_DOCUMENT PASSAGE_:
= Peter Jones (classicist) =

British classical scholar (born 1942)

Peter Vaughan Jones MBE (born 1942) is a Cambridge graduate with a doctorate on Homer. He is a former senior lecturer in Classics at the University of Newcastle upon Tyne, and co-founded with Jeannie Cohen the Friends of Classics charity. He used to be a teacher but is now employed as a writer, journalist and broadcaster. He is the brother of the late David E. H. Jones.

Spokesman for the national Co-ordinating Committee for Classics, Jones penned the series QED and Eureka for the Daily Telegraph. These pieces were subsequently published as Learn Latin and Learn Ancient Greek by Duckworth, which has also accounted for his Classics in Translation (again from the Daily Telegraph) and Ancient and Modern (from his weekly column in The Spectator). Jones has collaborated for Cambridge on Reading Greek and Reading Latin.

_PROBLEM A_: In the passage on Peter Jones, who co-founded the Friends of Classics charity with him?

_PROVIDED DATA_:
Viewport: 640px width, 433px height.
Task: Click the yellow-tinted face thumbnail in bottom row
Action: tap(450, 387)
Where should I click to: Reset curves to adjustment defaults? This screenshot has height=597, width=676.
...
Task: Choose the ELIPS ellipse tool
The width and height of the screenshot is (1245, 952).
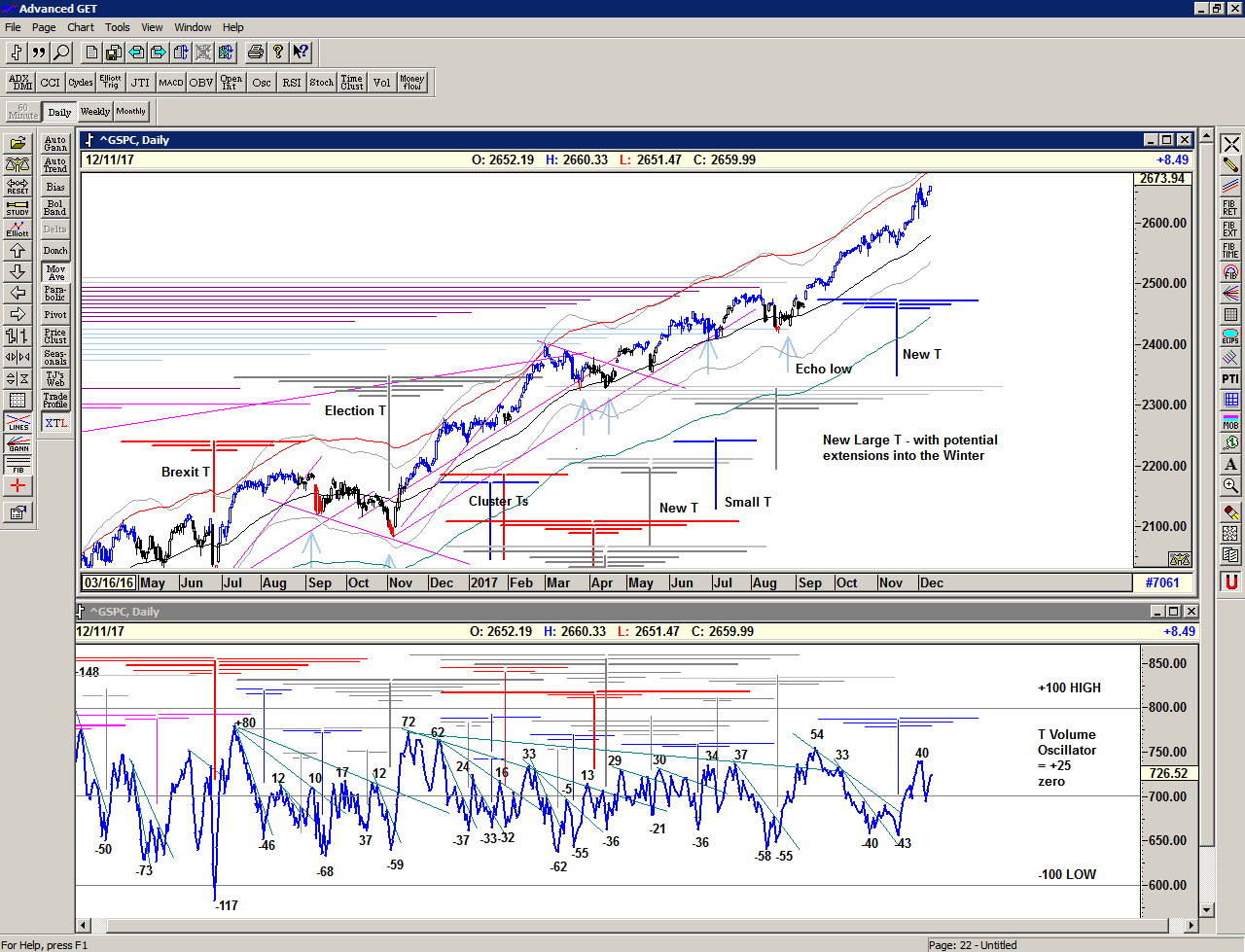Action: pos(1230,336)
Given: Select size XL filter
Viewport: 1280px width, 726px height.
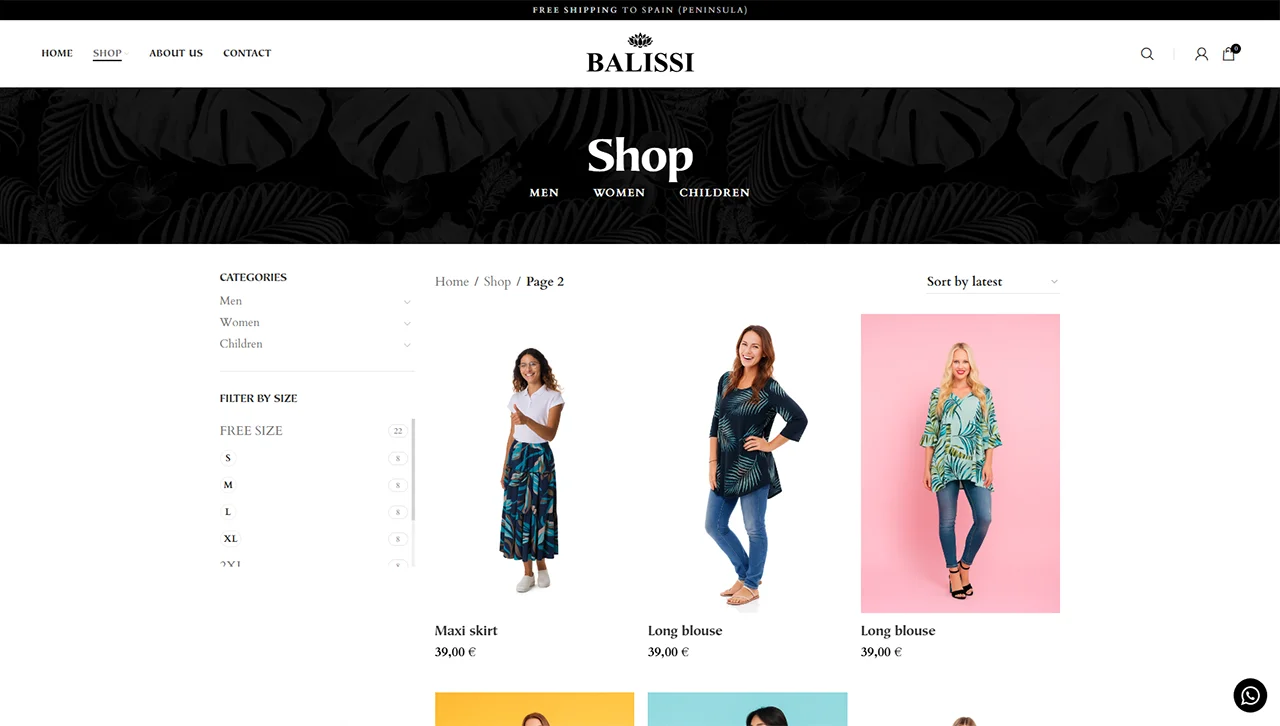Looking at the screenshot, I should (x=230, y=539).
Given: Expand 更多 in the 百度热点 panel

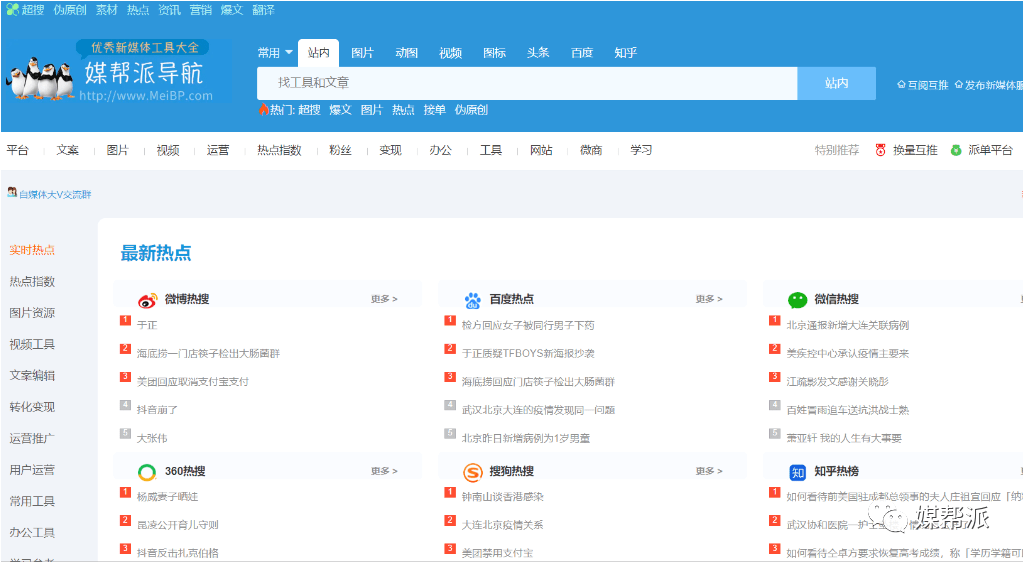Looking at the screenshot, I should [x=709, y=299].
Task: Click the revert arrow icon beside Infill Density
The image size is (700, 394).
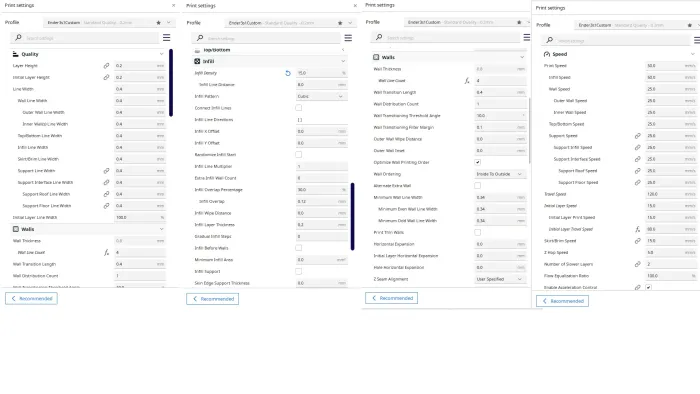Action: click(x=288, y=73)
---
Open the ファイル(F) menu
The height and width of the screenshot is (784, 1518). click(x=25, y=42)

_PROBLEM B_: Please write out the part of the entries that opens with the line containing "Task: Choose the ELIPS ellipse tool" and closes with the line containing "Action: click(x=288, y=73)", including both of those lines. Leave the pictures out.

_CORRECT RESPONSE A_: Jeannie Cohen

_CORRECT RESPONSE B_:
Task: Choose the ELIPS ellipse tool
The width and height of the screenshot is (1245, 952).
Action: pos(1230,336)
Given: Select size XL filter
Viewport: 1280px width, 726px height.
Looking at the screenshot, I should (x=230, y=539).
Given: Expand 更多 in the 百度热点 panel

Looking at the screenshot, I should [x=709, y=299].
Task: Click the revert arrow icon beside Infill Density
The image size is (700, 394).
Action: click(x=288, y=73)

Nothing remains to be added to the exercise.